Lines excerpted from a collection:
------------------------------------------------

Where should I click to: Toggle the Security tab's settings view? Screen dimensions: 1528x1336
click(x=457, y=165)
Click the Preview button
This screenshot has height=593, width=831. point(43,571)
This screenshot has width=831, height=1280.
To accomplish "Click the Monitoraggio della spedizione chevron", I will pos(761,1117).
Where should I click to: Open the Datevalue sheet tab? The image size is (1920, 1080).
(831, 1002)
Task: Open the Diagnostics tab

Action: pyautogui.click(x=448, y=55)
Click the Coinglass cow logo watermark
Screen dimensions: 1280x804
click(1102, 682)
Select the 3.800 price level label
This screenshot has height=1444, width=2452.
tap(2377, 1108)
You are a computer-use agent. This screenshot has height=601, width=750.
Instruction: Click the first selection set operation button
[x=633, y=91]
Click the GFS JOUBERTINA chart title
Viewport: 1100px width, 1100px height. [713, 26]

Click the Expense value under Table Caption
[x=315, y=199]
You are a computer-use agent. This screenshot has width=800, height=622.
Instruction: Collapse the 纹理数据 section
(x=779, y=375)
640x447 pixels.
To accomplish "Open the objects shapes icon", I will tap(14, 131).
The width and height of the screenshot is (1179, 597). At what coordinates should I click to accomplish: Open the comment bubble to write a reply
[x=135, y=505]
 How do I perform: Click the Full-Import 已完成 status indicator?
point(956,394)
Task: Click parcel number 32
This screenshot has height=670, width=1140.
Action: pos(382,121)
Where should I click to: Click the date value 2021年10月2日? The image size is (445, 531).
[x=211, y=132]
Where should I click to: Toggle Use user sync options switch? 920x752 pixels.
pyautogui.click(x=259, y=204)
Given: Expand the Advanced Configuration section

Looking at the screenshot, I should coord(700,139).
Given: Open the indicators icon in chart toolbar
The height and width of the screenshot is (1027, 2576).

------------------------------------------------

▶ [Your goal]:
Copy out the lines word for word, starting with the line that contains "has width=800, height=622." and continuing through the last line of the lines above, with both ends included.

▶ [Solution]:
You are a computer-use agent. This screenshot has width=800, height=622.
Instruction: Collapse the 纹理数据 section
(x=779, y=375)
640x447 pixels.
To accomplish "Open the objects shapes icon", I will tap(14, 131).
The width and height of the screenshot is (1179, 597). At what coordinates should I click to accomplish: Open the comment bubble to write a reply
[x=135, y=505]
 How do I perform: Click the Full-Import 已完成 status indicator?
point(956,394)
Task: Click parcel number 32
This screenshot has height=670, width=1140.
Action: pos(382,121)
Where should I click to: Click the date value 2021年10月2日? The image size is (445, 531).
[x=211, y=132]
Where should I click to: Toggle Use user sync options switch? 920x752 pixels.
pyautogui.click(x=259, y=204)
Given: Expand the Advanced Configuration section

Looking at the screenshot, I should coord(700,139).
Given: Open the indicators icon in chart toolbar
The height and width of the screenshot is (1027, 2576).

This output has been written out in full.